About this exercise ::
Where the listing below has a line with "Where should I click to: Click the Rotate", write out exactly that line and every line after it, stopping after the line with "Task: Switch to the YTD range tab".

+ + +

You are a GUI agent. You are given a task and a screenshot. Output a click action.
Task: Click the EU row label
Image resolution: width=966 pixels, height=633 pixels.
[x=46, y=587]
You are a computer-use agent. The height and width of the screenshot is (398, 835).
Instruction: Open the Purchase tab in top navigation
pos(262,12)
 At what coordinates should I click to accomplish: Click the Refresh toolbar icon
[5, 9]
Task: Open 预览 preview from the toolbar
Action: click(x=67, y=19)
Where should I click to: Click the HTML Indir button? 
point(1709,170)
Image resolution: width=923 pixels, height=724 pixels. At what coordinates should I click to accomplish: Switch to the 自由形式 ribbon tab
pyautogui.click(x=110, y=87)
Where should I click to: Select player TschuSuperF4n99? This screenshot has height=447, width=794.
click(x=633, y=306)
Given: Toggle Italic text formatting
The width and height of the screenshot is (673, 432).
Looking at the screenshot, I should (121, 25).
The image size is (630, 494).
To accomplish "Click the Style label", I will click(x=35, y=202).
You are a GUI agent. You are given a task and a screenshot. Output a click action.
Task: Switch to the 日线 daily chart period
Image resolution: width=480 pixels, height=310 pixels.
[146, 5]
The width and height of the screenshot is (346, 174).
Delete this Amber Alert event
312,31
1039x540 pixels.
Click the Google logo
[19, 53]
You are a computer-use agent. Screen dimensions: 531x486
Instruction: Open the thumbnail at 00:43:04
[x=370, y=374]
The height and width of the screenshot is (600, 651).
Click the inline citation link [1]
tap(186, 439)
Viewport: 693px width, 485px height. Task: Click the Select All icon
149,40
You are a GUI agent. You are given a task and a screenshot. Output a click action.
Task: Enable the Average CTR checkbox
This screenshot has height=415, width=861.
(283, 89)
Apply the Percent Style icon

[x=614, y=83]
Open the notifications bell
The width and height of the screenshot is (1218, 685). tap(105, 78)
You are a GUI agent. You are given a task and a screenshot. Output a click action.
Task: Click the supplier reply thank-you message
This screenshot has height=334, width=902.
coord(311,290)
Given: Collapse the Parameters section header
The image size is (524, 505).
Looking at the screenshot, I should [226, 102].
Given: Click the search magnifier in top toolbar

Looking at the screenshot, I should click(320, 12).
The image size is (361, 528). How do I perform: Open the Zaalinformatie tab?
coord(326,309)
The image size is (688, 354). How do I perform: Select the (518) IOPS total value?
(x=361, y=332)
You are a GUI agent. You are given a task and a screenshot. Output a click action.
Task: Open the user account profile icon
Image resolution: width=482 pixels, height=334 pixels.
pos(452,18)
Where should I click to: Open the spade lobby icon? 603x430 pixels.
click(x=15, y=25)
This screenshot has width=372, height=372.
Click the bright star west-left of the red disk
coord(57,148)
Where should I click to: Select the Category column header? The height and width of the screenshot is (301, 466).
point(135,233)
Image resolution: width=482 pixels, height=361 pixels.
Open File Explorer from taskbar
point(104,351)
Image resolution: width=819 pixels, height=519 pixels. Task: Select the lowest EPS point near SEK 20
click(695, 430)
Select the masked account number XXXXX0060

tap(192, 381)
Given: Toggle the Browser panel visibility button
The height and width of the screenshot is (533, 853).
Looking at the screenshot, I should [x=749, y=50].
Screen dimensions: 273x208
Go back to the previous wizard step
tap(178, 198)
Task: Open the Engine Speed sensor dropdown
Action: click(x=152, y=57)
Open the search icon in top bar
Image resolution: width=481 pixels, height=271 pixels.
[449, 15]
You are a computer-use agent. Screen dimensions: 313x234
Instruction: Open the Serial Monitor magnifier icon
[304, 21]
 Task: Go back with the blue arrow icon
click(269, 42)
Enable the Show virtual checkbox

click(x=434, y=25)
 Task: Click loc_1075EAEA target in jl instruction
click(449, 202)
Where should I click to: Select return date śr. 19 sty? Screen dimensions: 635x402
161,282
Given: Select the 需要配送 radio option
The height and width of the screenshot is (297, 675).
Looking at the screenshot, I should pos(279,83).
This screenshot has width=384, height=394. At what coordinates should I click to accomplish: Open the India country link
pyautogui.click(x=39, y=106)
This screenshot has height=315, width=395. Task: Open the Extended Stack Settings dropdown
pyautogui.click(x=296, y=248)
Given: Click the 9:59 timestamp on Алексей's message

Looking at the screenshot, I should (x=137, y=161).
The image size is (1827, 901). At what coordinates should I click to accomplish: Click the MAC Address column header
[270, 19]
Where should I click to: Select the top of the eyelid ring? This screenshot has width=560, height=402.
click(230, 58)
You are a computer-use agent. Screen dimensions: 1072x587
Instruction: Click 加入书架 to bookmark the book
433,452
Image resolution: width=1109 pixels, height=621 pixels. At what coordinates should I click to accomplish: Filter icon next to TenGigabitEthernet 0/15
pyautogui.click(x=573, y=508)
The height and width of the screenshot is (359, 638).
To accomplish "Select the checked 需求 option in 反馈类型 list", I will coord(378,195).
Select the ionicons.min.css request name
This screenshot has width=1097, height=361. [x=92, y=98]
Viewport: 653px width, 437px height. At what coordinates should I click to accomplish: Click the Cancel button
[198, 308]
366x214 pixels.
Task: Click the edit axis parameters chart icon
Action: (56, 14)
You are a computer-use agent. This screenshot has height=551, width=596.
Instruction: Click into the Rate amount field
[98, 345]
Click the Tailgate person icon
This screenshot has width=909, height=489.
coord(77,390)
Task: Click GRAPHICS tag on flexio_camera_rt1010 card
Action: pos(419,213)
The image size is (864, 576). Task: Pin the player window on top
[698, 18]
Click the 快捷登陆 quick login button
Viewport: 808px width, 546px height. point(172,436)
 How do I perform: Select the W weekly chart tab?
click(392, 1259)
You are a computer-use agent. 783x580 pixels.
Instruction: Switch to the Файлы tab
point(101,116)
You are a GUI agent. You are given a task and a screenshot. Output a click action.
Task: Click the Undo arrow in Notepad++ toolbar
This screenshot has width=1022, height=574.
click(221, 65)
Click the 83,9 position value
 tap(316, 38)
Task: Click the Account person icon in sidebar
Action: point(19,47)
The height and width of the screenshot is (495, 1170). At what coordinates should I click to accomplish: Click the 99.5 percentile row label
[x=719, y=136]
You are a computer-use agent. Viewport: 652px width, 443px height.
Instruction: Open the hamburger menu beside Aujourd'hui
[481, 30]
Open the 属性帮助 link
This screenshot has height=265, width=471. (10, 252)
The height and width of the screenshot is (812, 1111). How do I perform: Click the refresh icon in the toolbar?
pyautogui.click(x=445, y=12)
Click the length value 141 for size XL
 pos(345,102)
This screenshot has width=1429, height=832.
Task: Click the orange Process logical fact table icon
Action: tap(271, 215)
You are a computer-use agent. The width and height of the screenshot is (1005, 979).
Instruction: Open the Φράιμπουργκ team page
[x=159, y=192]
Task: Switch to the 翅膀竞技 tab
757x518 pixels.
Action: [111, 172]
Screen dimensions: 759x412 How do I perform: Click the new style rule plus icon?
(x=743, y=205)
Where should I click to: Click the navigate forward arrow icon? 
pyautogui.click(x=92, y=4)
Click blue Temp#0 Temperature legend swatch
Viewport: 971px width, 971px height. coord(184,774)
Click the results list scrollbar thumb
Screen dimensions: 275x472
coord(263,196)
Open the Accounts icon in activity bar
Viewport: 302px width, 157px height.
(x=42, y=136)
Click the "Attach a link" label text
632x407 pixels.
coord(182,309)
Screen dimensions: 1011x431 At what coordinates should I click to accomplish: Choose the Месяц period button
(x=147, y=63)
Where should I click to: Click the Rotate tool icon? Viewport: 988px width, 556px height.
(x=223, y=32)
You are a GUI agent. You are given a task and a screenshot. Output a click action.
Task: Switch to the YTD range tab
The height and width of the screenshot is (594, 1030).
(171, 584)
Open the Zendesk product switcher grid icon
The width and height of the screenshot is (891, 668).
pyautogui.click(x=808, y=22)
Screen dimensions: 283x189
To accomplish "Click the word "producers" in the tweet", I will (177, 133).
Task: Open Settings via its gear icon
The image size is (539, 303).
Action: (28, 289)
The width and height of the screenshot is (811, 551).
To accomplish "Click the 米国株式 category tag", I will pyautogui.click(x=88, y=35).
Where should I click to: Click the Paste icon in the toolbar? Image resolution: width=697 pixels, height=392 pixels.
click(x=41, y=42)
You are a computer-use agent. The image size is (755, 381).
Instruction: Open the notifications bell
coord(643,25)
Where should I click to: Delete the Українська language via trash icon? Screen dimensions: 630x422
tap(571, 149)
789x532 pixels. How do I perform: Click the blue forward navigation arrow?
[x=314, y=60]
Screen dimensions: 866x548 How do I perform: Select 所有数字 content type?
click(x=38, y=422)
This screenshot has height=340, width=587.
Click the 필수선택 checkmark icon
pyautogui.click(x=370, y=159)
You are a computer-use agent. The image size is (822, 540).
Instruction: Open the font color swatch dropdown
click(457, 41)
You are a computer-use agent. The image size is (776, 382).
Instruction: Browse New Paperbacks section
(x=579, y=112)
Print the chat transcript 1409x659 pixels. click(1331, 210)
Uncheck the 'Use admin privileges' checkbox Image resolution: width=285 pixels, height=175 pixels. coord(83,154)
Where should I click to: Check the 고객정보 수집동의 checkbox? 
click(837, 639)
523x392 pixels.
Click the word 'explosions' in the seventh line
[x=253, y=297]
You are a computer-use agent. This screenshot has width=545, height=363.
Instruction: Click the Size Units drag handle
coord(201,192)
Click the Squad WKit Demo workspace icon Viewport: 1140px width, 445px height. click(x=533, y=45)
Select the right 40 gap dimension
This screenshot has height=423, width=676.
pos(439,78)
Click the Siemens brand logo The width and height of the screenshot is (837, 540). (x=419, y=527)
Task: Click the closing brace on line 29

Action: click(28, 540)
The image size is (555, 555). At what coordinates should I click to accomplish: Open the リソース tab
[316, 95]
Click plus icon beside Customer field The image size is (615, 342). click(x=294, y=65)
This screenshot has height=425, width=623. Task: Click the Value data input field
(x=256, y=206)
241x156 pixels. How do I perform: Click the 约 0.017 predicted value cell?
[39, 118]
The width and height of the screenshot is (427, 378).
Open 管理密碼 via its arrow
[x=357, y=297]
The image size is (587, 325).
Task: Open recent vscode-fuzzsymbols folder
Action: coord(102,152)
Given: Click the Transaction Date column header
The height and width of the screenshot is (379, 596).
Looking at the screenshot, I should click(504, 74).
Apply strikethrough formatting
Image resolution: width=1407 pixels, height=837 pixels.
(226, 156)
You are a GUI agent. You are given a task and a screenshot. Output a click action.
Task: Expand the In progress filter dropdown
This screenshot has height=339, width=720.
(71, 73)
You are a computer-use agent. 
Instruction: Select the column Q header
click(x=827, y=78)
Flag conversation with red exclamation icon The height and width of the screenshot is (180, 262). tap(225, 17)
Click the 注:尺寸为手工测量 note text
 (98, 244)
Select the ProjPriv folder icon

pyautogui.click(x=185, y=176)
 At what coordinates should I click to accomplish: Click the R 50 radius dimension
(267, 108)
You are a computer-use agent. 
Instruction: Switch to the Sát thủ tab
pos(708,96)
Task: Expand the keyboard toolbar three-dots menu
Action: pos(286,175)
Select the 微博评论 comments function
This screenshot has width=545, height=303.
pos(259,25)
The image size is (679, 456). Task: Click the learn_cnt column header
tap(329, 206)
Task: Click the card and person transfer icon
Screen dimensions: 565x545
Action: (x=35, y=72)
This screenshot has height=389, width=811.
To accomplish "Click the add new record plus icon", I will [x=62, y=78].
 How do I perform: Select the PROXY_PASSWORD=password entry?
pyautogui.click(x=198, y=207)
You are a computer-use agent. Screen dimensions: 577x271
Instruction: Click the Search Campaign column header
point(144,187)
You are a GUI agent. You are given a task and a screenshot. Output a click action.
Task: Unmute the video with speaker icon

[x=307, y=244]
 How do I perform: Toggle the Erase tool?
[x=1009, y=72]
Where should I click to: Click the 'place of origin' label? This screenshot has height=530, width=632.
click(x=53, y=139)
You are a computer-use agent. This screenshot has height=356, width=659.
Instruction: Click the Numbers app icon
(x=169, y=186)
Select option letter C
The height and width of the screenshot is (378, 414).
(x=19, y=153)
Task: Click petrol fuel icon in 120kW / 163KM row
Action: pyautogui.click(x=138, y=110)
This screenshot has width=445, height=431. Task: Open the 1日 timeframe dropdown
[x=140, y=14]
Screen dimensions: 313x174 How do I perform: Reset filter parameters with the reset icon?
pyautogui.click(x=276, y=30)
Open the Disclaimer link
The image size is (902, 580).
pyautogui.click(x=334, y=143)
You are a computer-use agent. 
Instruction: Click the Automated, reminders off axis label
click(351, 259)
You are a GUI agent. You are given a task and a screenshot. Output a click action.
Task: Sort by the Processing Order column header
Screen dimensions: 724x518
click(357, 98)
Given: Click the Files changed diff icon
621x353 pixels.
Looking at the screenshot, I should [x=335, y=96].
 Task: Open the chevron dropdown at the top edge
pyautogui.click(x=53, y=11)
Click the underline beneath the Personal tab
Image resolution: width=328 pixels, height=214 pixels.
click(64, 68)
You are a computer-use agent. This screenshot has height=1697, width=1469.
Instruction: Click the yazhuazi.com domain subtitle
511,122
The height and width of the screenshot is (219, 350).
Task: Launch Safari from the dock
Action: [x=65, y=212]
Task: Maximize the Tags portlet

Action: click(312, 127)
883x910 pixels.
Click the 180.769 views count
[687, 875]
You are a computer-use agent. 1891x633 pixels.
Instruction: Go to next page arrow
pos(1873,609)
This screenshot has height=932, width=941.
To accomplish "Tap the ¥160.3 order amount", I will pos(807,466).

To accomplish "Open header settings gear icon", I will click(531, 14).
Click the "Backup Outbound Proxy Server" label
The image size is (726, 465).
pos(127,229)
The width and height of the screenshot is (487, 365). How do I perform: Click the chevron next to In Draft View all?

+ + +

Response to this exercise ::
Where should I click to: Click the Rotate tool icon? Viewport: 988px width, 556px height.
(x=223, y=32)
You are a GUI agent. You are given a task and a screenshot. Output a click action.
Task: Switch to the YTD range tab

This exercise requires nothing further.